Request 1: Put the stretch of the rows below, from the line containing "Where should I" through the line containing "(x=178, y=51)", into a Markdown table with the columns Line and Content, where Line holds a running number. Leave out blank lines and the pictures.

Passage:
((

Is there an adapter / converter that will allow me to go from speaker wire connections to a headphone jack? I have Sennheiser headphones.[/I][/I][/B]

Although I am a good builder, I am not a designer, and certainly not in the class of those who participate here. Any suggestions / solutions will be greatly appreciated. If anyone has a solution they market, I'l like to know that as well.

Thanks,
 
If you google 'Speaker output to headphone adapter' you will come up with a bunch of suggestions.
Probably the best/simplest (you can eliminate the switch if you have speaker 'B' connection available on your amp) is Rod Elliott's: Headphone adapter.

There is also a pic from Grado floating around the web which shows a simple resistor voltage divider built on a dual banana plug.
 
First you have to be sure the black speaker terminal is connected to a common ground and not something else. An ohm meter should be able to test for this the reading between any two black jacks should always be 0 or very close to it. Try this first with the power off then with it on.

))

Records:
((

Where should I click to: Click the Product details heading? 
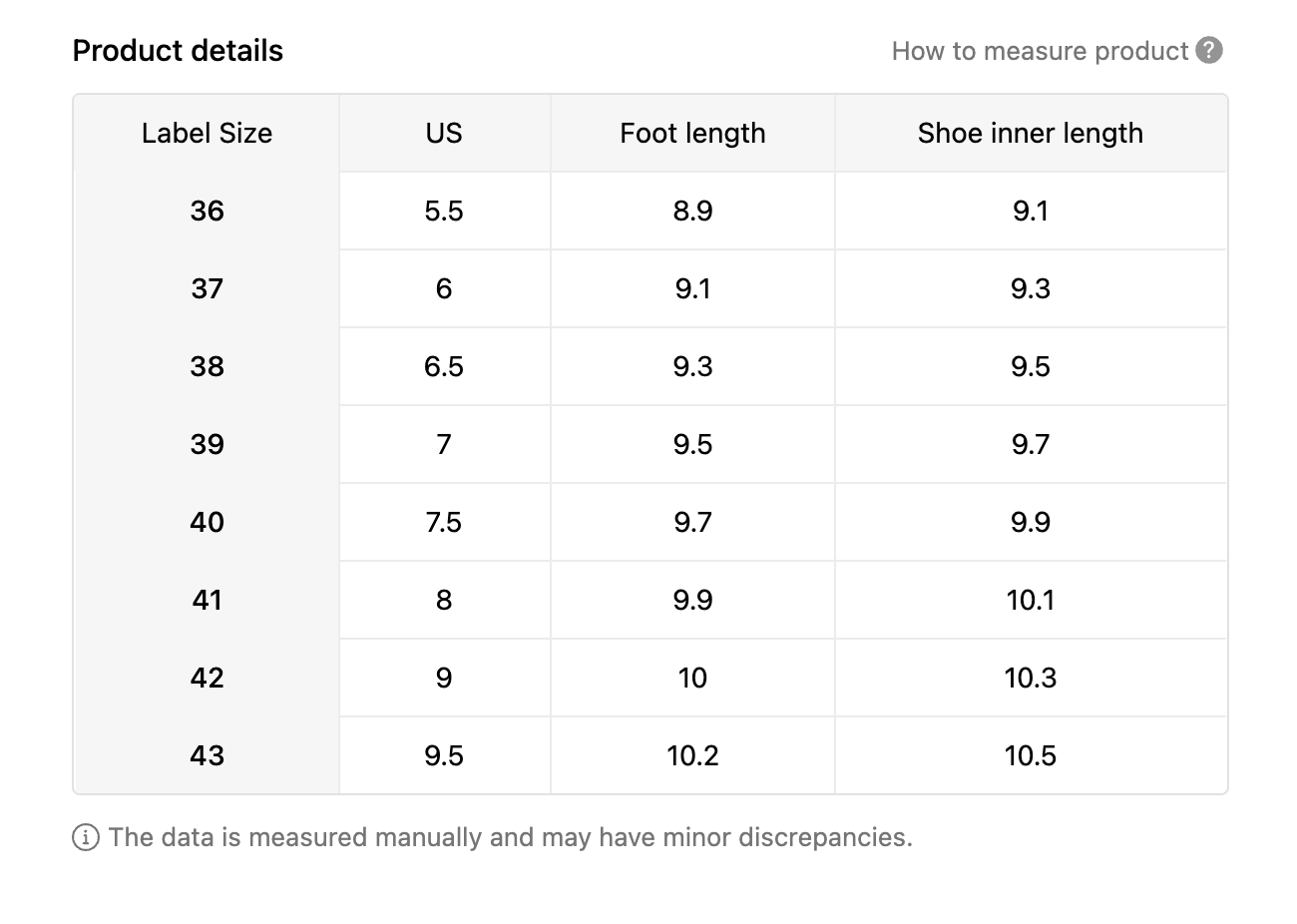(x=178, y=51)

))
((

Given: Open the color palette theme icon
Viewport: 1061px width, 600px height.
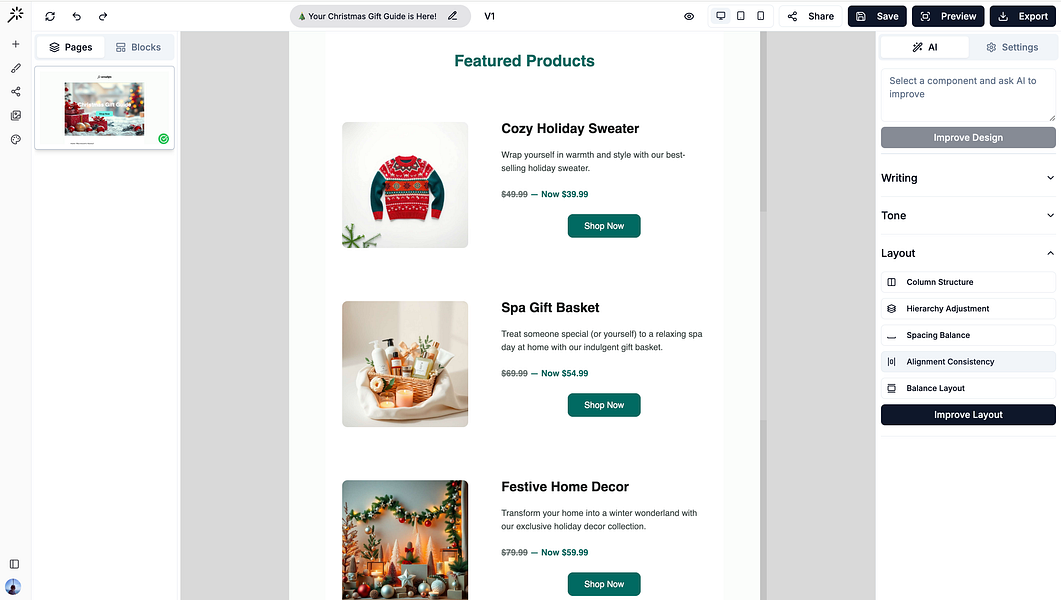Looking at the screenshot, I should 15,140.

))
((

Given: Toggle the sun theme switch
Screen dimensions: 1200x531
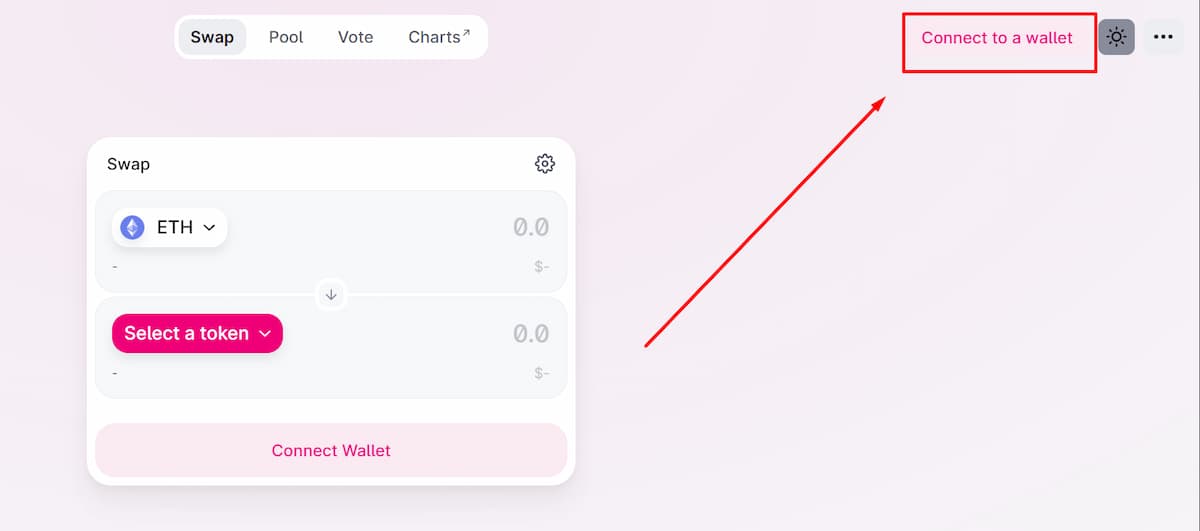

))

Request 2: Transcribe the stretch of the headphone adapter text above from "Although I am" through "dual banana plug.".

Written reply 1:
| Line | Content |
|---|---|
| 1 | Where should I click to: Click the Product details heading?  |
| 2 | (x=178, y=51) |

Written reply 2:
Although I am a good builder, I am not a designer, and certainly not in the class of those who participate here. Any suggestions / solutions will be greatly appreciated. If anyone has a solution they market, I'l like to know that as well.

Thanks,
 
If you google 'Speaker output to headphone adapter' you will come up with a bunch of suggestions.
Probably the best/simplest (you can eliminate the switch if you have speaker 'B' connection available on your amp) is Rod Elliott's: Headphone adapter.

There is also a pic from Grado floating around the web which shows a simple resistor voltage divider built on a dual banana plug.